● **Problem to solve**
All entries must be set down once more, precisely as given.

▶

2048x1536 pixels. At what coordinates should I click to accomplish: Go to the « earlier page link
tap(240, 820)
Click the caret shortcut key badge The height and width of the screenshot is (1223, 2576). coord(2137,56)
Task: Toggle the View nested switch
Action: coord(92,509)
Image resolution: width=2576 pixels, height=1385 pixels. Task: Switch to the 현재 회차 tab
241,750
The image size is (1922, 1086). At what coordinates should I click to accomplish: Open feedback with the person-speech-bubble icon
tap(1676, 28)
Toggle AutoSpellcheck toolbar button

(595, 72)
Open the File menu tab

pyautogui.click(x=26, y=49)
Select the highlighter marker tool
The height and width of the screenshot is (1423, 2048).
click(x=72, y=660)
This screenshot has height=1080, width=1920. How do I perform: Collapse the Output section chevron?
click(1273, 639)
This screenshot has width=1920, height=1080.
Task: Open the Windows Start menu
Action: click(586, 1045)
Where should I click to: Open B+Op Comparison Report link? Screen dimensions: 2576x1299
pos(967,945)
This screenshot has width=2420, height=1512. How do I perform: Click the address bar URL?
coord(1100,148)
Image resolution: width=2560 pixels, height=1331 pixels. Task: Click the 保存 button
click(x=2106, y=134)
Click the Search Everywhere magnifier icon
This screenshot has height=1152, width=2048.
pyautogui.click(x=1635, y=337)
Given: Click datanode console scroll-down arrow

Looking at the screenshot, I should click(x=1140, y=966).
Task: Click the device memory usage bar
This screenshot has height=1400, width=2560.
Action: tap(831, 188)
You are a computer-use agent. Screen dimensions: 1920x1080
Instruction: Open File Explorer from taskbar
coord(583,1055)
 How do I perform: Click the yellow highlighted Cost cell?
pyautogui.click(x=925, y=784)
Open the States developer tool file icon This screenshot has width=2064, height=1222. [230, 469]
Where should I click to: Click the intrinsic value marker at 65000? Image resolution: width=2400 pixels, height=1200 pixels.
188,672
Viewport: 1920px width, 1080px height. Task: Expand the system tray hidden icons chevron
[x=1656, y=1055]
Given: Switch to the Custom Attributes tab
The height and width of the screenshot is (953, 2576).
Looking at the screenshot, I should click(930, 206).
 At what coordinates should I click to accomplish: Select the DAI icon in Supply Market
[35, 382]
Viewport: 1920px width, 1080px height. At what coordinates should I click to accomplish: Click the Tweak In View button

◀

● **Answer below**
2048x1536 pixels. At what coordinates should I click to accomplish: Go to the « earlier page link
tap(240, 820)
Click the caret shortcut key badge The height and width of the screenshot is (1223, 2576). coord(2137,56)
Task: Toggle the View nested switch
Action: coord(92,509)
Image resolution: width=2576 pixels, height=1385 pixels. Task: Switch to the 현재 회차 tab
241,750
The image size is (1922, 1086). At what coordinates should I click to accomplish: Open feedback with the person-speech-bubble icon
tap(1676, 28)
Toggle AutoSpellcheck toolbar button

(595, 72)
Open the File menu tab

pyautogui.click(x=26, y=49)
Select the highlighter marker tool
The height and width of the screenshot is (1423, 2048).
click(x=72, y=660)
This screenshot has height=1080, width=1920. How do I perform: Collapse the Output section chevron?
click(1273, 639)
This screenshot has width=1920, height=1080.
Task: Open the Windows Start menu
Action: click(586, 1045)
Where should I click to: Open B+Op Comparison Report link? Screen dimensions: 2576x1299
pos(967,945)
This screenshot has width=2420, height=1512. How do I perform: Click the address bar URL?
coord(1100,148)
Image resolution: width=2560 pixels, height=1331 pixels. Task: Click the 保存 button
click(x=2106, y=134)
Click the Search Everywhere magnifier icon
This screenshot has height=1152, width=2048.
pyautogui.click(x=1635, y=337)
Given: Click datanode console scroll-down arrow

Looking at the screenshot, I should click(x=1140, y=966).
Task: Click the device memory usage bar
This screenshot has height=1400, width=2560.
Action: tap(831, 188)
You are a computer-use agent. Screen dimensions: 1920x1080
Instruction: Open File Explorer from taskbar
coord(583,1055)
 How do I perform: Click the yellow highlighted Cost cell?
pyautogui.click(x=925, y=784)
Open the States developer tool file icon This screenshot has width=2064, height=1222. [230, 469]
Where should I click to: Click the intrinsic value marker at 65000? Image resolution: width=2400 pixels, height=1200 pixels.
188,672
Viewport: 1920px width, 1080px height. Task: Expand the system tray hidden icons chevron
[x=1656, y=1055]
Given: Switch to the Custom Attributes tab
The height and width of the screenshot is (953, 2576).
Looking at the screenshot, I should click(930, 206).
 At what coordinates should I click to accomplish: Select the DAI icon in Supply Market
[35, 382]
Viewport: 1920px width, 1080px height. At what coordinates should I click to accomplish: Click the Tweak In View button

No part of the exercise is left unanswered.